There are pockets of foresight capability scattered around many jurisdictions. There are efficiencies in having a whole-of-government offering – a ‘common foresight evidence base’ – as opposed to each department reinventing the wheel. Portfolio-specific insights can be built from that common base. 

Providing frameworks, tools, and other collateral

Public servants need support and the right tools to build future thinking and foresight analysis into their day-to-day work. All public servants don’t need to become expert futurists. But they can learn to be intelligent customers of foresight data and insights and aim to bring a futures mindset into their work. There is a range of techniques and methods for foresight, some of which are simple but powerful, such as horizon scanning, scenarios, use of the futures wheel, and back-casting. The New Zealand Policy Project website has a useful explainer as part of its policy methods toolbox. 

Foresight is a key ingredient in good policy and strategy. Participants in the ANZSOG curated conversation agreed. As one noted: “It’s not good policy advice unless you have thought about long-term impacts and future environments.” 

Building the demand – and the supply. Who’s responsible for building foresight into government and where should capabilities sit?

Insights from foresight exercises need to be “useful and used”. Building the demand for foresight is a multi-pronged challenge, including leaning into the ‘demand side’ and the current incentives on politicians and other senior decision-makers to focus on the here and now and not what might happen later under someone else’s watch. Some governments have specific ‘commitment devices’ to ensure future considerations are linked to policy deliberations, such as Wales’ Future Generations Commissioner and related legislation. In Aotearoa New Zealand, the Public Service Act requires every chief executive of a government department to produce a Long-term Insights Briefing (LTIB) once every three years. The recently elected Australian federal government has indicated it will do something similar. The LTIB requirements in Aotearoa also include consultation with the public. A future article will outline the LTIB process, pitfalls and progress to date. 
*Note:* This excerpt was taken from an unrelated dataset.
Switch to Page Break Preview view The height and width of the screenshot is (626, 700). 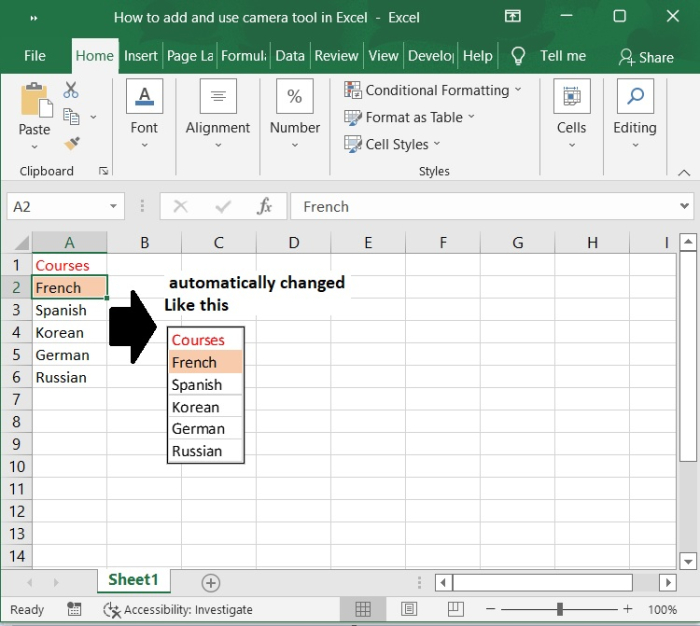coord(455,609)
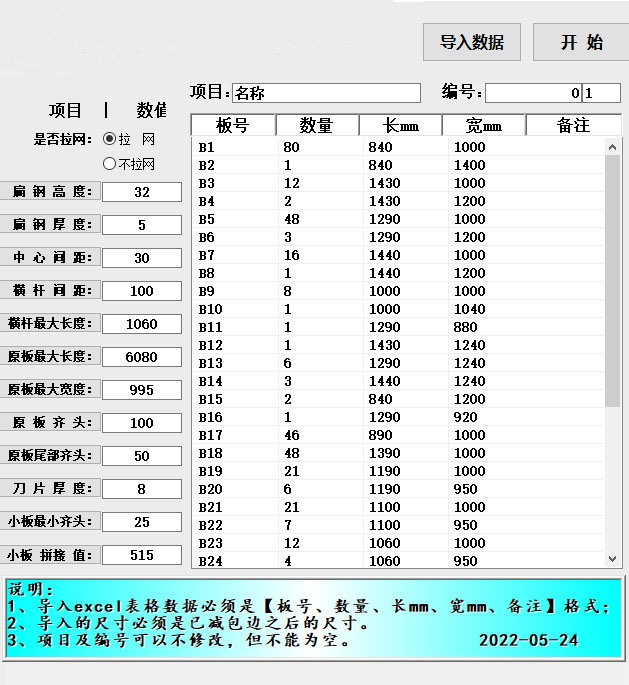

In the absence of a specific institutional home for foresight and futures, central agencies (Prime Ministers’/Premiers’ offices and the like) and organisations at the interface between politicians and the public service are well-placed to navigate the demand for, and supply of, foresight intelligence and capabilities, including socialising foresight as part of anticipating and managing medium and long-term risk. Like capabilities to generate and drive innovation in the public sector (and in the private sector for that matter), foresight work needs to be embedded enough to ensure that it influences day-to-day policy and strategic direction, but at a suitable arm’s length so as not get bogged down in business as usual. Finding the right balance – and place in the system – to achieve impact and independence is a challenge. 

A participatory approach – a better future for all

A participatory approach, including bringing the public into discussions about the future, will increase the visibility, quality and legitimacy of foresight work. It’s part of building more democratic as well as more anticipatory governance. While there are headwinds, a global pandemic, as well as looming crises like climate change, ageing populations and intergenerational inequality, show that governments need to develop capabilities as well as a commitment to take care of tomorrow today.